Scenario: An unknown aircraft has flown into Canadian airspace, it is neither responding to ATC radio calls nor is it transmitting Mode C. The ATC radars are only getting intermittent locks. The commanding general orders an intercept and the F-35, on a 5 minute alert, roars off the runway. Within 90 seconds, it has climbed to 55,000 feet. It is receiving datalink information from ground radars and Canadian ATC providing a very clear air picture on the F-35 pilot’s screens, including identified civilian aircraft. The F-35 pilot is vectored into the last known location, about 100 miles north of the airport. He switches on his AN/APG-81 momentarily, on an LPI settting, as the F-35 fuses the radar data with the ground data, Mode C. The non-transmitting unknown aircraft now sticks out like a saw thumb and the pilot can use the flexibility of the F-35 cockpit interface to de-emphasise all confirmed civilian aircraft so he can concentrate on the unknown.

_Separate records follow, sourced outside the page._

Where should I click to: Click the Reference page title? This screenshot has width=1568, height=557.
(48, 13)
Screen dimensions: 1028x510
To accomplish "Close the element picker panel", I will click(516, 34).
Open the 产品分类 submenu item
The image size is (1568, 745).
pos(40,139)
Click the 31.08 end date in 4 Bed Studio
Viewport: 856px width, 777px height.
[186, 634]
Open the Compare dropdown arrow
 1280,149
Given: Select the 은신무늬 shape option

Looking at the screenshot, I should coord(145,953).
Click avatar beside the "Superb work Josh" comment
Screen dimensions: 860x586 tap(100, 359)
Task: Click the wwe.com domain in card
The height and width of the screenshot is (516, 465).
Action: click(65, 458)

The brief burst of radar from the AN/APG-81 provided airspeed, altitude and heading information, permitting the DAS to note and mark the large infrared signature coming from the unknown aircraft, even if it’s only a blob of pixels right now. As the pilot doesn’t know what he’s dealing with, he proceeds cautiously as if it could have been a hostile fighter. The pilot uses the DAS data to fly a direct, rather than lead, intercept course. He would like to identify it but is still too far away. He descends to 32,000 feet, slows slightly and now at around 65 nautical miles out, he slaves the EOTS to the DAS-marked aircraft. With the high-fidelity IR camera in the EOTS, he gets a superb view of the unknown aircraft. It’s a Learjet, and he can see a stream of warm jet fuel trailing from one of its nacelles. This obviously being a civilian aircraft, he reports back to base and is ordered to proceed at full mach 1.6 to the aircraft.

When he arrives, he can see passengers in the window but they don’t seem to be responding. He moves up to the cockpit and waves but no response. As it’s getting darker / evening the pilot can’t rely on visual sight, and uses the EOTS to zoom in on the passengers faces. This is also being beamed back to the analysts working under the commanding general. The people look quite clearly dead. The conclusion from the analysts is that there was some kind of depressurisation, that the plane will crash soon when it runs out of fuel but that it can be brought down safely now in this very remote region the aircraft is flying over.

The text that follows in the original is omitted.